Required work
Write out all of the entries below word for word.

[Start of section]

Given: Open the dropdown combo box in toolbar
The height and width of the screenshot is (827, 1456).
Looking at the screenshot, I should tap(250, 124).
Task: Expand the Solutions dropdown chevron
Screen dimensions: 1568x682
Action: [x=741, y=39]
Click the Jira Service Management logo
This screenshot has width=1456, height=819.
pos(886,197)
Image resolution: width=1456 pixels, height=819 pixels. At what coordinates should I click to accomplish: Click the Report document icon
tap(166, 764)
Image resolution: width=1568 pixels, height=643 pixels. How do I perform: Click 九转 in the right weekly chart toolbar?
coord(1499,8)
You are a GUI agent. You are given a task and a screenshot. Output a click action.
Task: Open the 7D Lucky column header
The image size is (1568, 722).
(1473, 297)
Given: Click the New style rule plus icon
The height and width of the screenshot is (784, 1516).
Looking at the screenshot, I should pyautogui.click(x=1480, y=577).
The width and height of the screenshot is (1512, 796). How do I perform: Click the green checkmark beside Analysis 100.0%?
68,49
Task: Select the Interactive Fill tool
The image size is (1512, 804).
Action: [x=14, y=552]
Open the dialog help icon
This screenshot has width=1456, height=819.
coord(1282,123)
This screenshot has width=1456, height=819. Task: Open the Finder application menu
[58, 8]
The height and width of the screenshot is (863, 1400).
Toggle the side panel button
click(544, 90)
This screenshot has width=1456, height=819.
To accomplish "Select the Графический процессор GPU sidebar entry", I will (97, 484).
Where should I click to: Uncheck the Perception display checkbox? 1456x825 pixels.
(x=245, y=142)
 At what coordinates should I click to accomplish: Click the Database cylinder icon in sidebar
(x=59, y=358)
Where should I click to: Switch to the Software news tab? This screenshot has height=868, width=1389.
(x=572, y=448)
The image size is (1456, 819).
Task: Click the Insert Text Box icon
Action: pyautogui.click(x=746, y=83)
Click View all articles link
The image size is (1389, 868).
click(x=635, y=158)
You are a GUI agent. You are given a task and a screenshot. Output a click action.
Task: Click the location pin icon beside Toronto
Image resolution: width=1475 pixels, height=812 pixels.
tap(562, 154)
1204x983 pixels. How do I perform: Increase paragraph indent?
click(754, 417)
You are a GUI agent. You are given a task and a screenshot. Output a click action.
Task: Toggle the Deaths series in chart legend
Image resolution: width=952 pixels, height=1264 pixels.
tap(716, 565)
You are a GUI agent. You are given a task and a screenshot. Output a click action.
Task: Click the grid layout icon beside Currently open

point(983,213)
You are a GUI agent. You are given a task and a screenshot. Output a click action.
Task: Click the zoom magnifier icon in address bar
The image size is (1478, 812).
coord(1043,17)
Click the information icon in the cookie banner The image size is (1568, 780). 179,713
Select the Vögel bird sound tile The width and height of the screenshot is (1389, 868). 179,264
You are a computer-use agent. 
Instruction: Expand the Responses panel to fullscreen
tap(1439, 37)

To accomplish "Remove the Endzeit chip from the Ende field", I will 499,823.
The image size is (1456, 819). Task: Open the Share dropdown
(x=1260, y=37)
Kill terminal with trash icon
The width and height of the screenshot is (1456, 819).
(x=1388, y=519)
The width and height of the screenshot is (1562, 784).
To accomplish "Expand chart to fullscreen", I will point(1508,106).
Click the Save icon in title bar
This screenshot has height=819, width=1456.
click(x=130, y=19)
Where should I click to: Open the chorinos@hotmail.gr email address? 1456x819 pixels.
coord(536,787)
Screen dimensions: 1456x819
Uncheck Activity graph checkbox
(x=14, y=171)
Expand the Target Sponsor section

[End of section]

Written answer
Given: Open the dropdown combo box in toolbar
The height and width of the screenshot is (827, 1456).
Looking at the screenshot, I should tap(250, 124).
Task: Expand the Solutions dropdown chevron
Screen dimensions: 1568x682
Action: [x=741, y=39]
Click the Jira Service Management logo
This screenshot has width=1456, height=819.
pos(886,197)
Image resolution: width=1456 pixels, height=819 pixels. At what coordinates should I click to accomplish: Click the Report document icon
tap(166, 764)
Image resolution: width=1568 pixels, height=643 pixels. How do I perform: Click 九转 in the right weekly chart toolbar?
coord(1499,8)
You are a GUI agent. You are given a task and a screenshot. Output a click action.
Task: Open the 7D Lucky column header
The image size is (1568, 722).
(1473, 297)
Given: Click the New style rule plus icon
The height and width of the screenshot is (784, 1516).
Looking at the screenshot, I should pyautogui.click(x=1480, y=577).
The width and height of the screenshot is (1512, 796). How do I perform: Click the green checkmark beside Analysis 100.0%?
68,49
Task: Select the Interactive Fill tool
The image size is (1512, 804).
Action: [x=14, y=552]
Open the dialog help icon
This screenshot has width=1456, height=819.
coord(1282,123)
This screenshot has width=1456, height=819. Task: Open the Finder application menu
[58, 8]
The height and width of the screenshot is (863, 1400).
Toggle the side panel button
click(544, 90)
This screenshot has width=1456, height=819.
To accomplish "Select the Графический процессор GPU sidebar entry", I will (97, 484).
Where should I click to: Uncheck the Perception display checkbox? 1456x825 pixels.
(x=245, y=142)
 At what coordinates should I click to accomplish: Click the Database cylinder icon in sidebar
(x=59, y=358)
Where should I click to: Switch to the Software news tab? This screenshot has height=868, width=1389.
(x=572, y=448)
The image size is (1456, 819).
Task: Click the Insert Text Box icon
Action: pyautogui.click(x=746, y=83)
Click View all articles link
The image size is (1389, 868).
click(x=635, y=158)
You are a GUI agent. You are given a task and a screenshot. Output a click action.
Task: Click the location pin icon beside Toronto
Image resolution: width=1475 pixels, height=812 pixels.
tap(562, 154)
1204x983 pixels. How do I perform: Increase paragraph indent?
click(754, 417)
You are a GUI agent. You are given a task and a screenshot. Output a click action.
Task: Toggle the Deaths series in chart legend
Image resolution: width=952 pixels, height=1264 pixels.
tap(716, 565)
You are a GUI agent. You are given a task and a screenshot. Output a click action.
Task: Click the grid layout icon beside Currently open

point(983,213)
You are a GUI agent. You are given a task and a screenshot. Output a click action.
Task: Click the zoom magnifier icon in address bar
The image size is (1478, 812).
coord(1043,17)
Click the information icon in the cookie banner The image size is (1568, 780). 179,713
Select the Vögel bird sound tile The width and height of the screenshot is (1389, 868). 179,264
You are a computer-use agent. 
Instruction: Expand the Responses panel to fullscreen
tap(1439, 37)

To accomplish "Remove the Endzeit chip from the Ende field", I will 499,823.
The image size is (1456, 819). Task: Open the Share dropdown
(x=1260, y=37)
Kill terminal with trash icon
The width and height of the screenshot is (1456, 819).
(x=1388, y=519)
The width and height of the screenshot is (1562, 784).
To accomplish "Expand chart to fullscreen", I will point(1508,106).
Click the Save icon in title bar
This screenshot has height=819, width=1456.
click(x=130, y=19)
Where should I click to: Open the chorinos@hotmail.gr email address? 1456x819 pixels.
coord(536,787)
Screen dimensions: 1456x819
Uncheck Activity graph checkbox
(x=14, y=171)
Expand the Target Sponsor section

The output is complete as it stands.